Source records
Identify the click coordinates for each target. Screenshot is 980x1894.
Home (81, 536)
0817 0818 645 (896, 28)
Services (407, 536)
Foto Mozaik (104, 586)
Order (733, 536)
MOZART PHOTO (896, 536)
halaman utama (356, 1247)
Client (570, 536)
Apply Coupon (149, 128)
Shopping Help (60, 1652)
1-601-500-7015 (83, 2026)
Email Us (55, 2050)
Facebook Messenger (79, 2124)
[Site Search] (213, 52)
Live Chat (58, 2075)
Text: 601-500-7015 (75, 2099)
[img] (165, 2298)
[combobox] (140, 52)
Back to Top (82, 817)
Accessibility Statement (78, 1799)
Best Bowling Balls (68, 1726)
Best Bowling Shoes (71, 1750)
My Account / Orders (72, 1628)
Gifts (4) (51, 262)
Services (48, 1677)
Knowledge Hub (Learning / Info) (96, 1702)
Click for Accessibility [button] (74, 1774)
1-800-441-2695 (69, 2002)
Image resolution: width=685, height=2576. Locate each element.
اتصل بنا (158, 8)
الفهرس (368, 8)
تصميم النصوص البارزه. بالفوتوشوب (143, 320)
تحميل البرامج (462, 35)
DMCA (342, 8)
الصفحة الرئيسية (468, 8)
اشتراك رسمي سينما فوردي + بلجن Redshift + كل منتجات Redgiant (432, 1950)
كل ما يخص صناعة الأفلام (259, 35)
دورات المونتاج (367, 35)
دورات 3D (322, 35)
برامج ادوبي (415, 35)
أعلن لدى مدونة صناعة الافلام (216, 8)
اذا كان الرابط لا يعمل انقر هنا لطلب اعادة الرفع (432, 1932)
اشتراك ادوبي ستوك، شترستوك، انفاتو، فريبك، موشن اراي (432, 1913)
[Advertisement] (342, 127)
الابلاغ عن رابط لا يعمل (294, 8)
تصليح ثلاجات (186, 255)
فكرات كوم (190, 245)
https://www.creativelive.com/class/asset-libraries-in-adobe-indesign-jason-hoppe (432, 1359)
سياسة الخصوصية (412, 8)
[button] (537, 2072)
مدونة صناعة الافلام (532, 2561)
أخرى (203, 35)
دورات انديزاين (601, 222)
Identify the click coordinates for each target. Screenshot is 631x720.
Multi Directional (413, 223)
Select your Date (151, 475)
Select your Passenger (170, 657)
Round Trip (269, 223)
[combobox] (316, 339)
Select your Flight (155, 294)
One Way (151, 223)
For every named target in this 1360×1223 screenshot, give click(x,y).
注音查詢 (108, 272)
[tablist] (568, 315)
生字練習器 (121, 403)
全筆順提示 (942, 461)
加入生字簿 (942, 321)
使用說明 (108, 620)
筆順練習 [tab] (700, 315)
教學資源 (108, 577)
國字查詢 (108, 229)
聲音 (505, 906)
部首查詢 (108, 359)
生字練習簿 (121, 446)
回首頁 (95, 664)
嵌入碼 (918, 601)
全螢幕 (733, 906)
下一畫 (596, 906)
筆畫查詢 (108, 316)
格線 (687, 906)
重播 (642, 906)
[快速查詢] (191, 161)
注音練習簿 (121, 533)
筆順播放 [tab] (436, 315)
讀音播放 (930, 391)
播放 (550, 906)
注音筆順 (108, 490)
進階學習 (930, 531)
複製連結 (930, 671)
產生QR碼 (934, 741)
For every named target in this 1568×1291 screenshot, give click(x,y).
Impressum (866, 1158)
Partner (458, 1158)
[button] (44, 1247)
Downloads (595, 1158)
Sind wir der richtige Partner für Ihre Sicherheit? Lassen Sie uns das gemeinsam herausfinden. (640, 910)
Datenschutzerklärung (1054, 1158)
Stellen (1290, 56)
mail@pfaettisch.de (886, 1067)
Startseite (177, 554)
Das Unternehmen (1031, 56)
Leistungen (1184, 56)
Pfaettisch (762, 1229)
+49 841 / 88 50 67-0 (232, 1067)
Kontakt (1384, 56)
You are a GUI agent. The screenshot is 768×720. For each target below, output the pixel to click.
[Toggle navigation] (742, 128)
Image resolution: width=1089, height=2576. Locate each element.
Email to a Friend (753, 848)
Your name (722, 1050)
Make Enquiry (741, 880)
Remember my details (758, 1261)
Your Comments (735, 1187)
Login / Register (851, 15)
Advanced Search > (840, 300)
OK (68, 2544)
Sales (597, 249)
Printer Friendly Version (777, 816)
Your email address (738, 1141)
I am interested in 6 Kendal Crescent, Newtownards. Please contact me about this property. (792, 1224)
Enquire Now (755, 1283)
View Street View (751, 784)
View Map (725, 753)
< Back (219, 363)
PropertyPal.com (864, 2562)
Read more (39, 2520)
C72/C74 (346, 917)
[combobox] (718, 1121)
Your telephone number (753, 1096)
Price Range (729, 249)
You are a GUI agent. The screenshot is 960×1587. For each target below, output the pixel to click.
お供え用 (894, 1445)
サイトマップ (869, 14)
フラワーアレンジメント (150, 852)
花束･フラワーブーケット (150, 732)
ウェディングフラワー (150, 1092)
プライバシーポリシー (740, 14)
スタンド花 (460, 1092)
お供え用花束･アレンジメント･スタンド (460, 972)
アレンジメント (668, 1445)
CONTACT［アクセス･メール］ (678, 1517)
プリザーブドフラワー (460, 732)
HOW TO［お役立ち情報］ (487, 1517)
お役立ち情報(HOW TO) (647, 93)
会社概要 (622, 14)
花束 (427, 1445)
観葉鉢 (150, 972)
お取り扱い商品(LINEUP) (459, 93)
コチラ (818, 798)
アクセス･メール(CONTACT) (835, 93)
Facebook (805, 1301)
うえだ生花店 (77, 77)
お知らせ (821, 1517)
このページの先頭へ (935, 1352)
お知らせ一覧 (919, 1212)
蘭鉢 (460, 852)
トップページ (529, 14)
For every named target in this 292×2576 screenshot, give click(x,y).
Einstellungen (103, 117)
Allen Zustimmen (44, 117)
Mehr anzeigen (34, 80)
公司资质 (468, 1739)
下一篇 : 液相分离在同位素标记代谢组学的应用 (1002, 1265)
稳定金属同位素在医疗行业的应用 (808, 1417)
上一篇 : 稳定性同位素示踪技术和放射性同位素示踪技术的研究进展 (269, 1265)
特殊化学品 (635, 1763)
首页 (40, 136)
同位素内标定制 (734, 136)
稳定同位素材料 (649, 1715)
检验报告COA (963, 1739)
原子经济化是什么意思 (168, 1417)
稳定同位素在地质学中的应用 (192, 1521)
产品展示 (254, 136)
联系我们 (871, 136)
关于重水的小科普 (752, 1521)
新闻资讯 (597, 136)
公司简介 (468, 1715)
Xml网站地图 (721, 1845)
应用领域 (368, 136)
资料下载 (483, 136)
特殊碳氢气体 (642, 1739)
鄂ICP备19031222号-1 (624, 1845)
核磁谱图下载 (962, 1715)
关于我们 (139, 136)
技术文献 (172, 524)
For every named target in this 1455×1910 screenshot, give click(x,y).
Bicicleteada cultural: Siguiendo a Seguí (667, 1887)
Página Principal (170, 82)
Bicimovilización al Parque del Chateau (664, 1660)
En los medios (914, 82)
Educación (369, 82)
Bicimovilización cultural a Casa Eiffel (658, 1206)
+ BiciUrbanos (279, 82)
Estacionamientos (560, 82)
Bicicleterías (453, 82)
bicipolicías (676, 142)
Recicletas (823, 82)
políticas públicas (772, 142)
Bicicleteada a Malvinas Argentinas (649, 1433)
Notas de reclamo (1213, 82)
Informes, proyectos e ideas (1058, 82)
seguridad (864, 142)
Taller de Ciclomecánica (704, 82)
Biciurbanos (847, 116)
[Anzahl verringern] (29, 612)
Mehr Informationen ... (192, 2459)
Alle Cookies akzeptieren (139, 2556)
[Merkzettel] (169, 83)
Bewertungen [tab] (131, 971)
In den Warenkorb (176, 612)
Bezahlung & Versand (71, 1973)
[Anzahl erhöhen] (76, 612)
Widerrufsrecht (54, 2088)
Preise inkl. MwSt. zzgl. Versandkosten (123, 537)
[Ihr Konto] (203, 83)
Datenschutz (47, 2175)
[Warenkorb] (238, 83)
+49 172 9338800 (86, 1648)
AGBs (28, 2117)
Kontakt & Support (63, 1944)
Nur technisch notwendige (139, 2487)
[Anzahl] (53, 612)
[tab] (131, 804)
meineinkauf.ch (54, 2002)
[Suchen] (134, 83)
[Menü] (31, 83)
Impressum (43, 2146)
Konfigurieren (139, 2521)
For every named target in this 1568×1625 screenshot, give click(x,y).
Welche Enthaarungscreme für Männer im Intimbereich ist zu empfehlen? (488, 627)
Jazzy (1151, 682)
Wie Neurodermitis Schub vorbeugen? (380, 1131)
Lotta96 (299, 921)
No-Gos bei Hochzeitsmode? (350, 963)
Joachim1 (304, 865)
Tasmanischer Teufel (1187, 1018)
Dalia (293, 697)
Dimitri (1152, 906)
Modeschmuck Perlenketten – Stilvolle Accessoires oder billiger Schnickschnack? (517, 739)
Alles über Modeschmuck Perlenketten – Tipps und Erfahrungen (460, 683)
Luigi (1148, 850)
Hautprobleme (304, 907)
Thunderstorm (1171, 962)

=== EXERCISE DESCRIPTION ===
Repeat the entries starting at the line containing "bicipolicías (676, 142)" and ending at the line containing "Taller de Ciclomecánica (704, 82)", with both of those lines included.

=== WRITTEN ANSWER ===
bicipolicías (676, 142)
Recicletas (823, 82)
políticas públicas (772, 142)
Bicicleteada a Malvinas Argentinas (649, 1433)
Notas de reclamo (1213, 82)
Informes, proyectos e ideas (1058, 82)
seguridad (864, 142)
Taller de Ciclomecánica (704, 82)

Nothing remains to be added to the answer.